Adoption Ceremonies

For Sunday, 10 January 2021: Mark 1:4-11

John the baptizer appeared in the wilderness, proclaiming a baptism of repentance for the forgiveness of sins. And people from the whole Judean countryside and all the people of Jerusalem were going out to him, and were baptized by him in the river Jordan, confessing their sins. Now John was clothed with camel’s hair, with a leather belt around his waist, and he ate locusts and wild honey. He proclaimed, “The one who is more powerful than I is coming after me; I am not worthy to stoop down and untie the thong of his sandals. I have baptized you with water; but he will baptize you with the Holy Spirit.”

In those days Jesus came from Nazareth of Galilee and was baptized by John in the Jordan. 10 And just as he was coming up out of the water, he saw the heavens torn apart and the Spirit descending like a dove on him. 11 And a voice came from heaven, “You are my Son, the Beloved; with you I am well pleased.”

“Regard Heaven as your father, Earth as your mother and all things as your brothers and sisters” is a Native American proverb common to several tribes. In today’s gospel reading, the Father’s voice is heard from heaven as the beloved son Jesus emerges from a symbolic birth through the waters of the earth. Jesus is proclaimed as the beloved son who brings God much pleasure. Traditional Christian teaching is that Jesus is uniquely God’s only begotten son, but that as we are joined to him through repentance and faith in the waters of baptism we are adopted as God’s sons and daughters and become siblings of Jesus.

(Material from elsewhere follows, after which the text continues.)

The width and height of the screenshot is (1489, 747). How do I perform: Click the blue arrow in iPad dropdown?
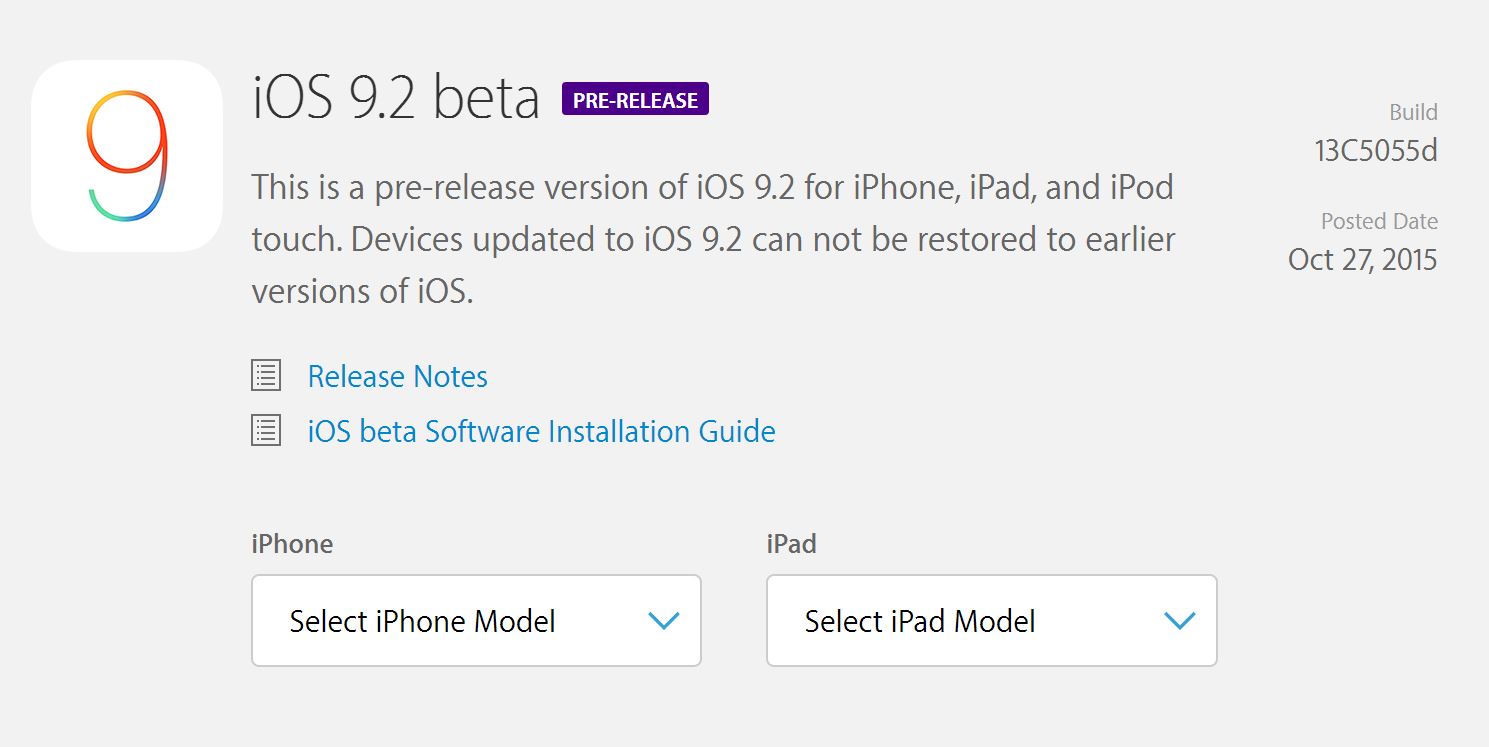click(1180, 621)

Adoption ceremonies have been observed by Native people of all nations to strengthen their circles of family, clan, and tribe. For example, the Wyandot people who lived on the shores of Lake Ontario in the fifteenth century and today are in Oklahoma and Quebec, had a special procedure for adoptions. The decision to adopt an outsider was made by the matriarch of the family. The adoption was not complete, however, until it was ratified by the clan chief when the adoptee was given a new name and officially welcomed as a member of the tribe.

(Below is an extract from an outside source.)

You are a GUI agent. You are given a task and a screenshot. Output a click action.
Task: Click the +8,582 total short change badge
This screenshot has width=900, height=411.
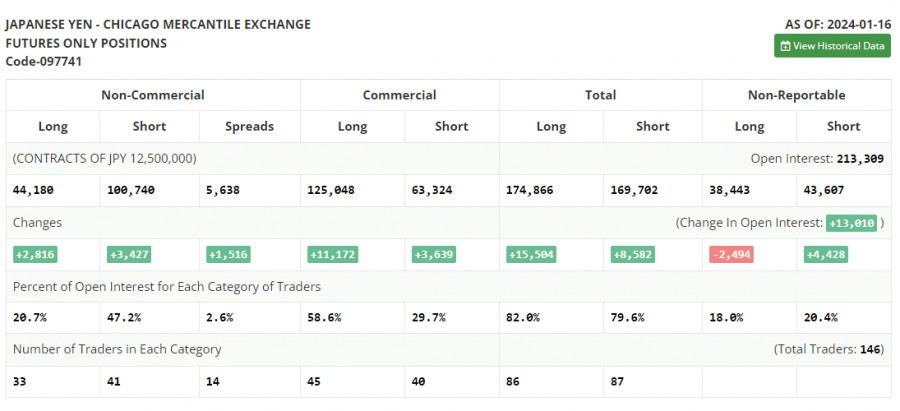633,254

For Christians, the sacrament of baptism is our adoption ceremony. Through baptism we become adopted sisters and brothers of Christ and members of a new family comprised of people from every tribe, nation, language, and race. Cyprian, a bishop of the third century in North Africa, declared that in the Christian family, God is our father and the Church is our mother. Baptismal fonts came to be understood as “wombs” where new Christians were born again into a new life and family.

This theme of adoption is also evident in Scripture: “When the fullness of time had come, God sent his Son, born of a woman, born under the law, in order to redeem those who were under the law, so that we might receive adoption as children. And because you are children, God has sent the Spirit of his Son into our hearts, crying, “Abba! Father!” So you are no longer a slave but a son or daughter, and if a son or daughter then also an heir, through God” (Galatians 4:4-7).

Membership into an adoptive family carries with it certain privileges and responsibilities. Among the privileges as heirs are “union with Christ in his death and resurrection, birth into God’s family the Church, forgiveness of sins, and new life in the Holy Spirit” (BCP, p. 858). Among the responsibilities are “continuing in the apostles’ teaching and fellowship, in the breaking of bread, and in the prayers” and “perseverance in resisting evil, and whenever we fall into sin, repentance and return to the Lord” and “proclamation by word and example of the Good News of God in Christ” and “the search and service of Christ in all persons, loving our neighbors as ourselves” and “striving for justice and peace among all people, and respecting the dignity of every human being” (BCP, p. 304-5).

We also are beloved! May our lives bring as much pleasure to God the Father as does that of our eldest brother, Jesus.

 

The Rt. Rev. Michael Smith is an Assistant Bishop for the Episcopal Diocese of Dallas, an Assisting Bishop in Navajoland and a former bishop of North Dakota. He is in an enrolled member of the Citizen Potawatomi Nation.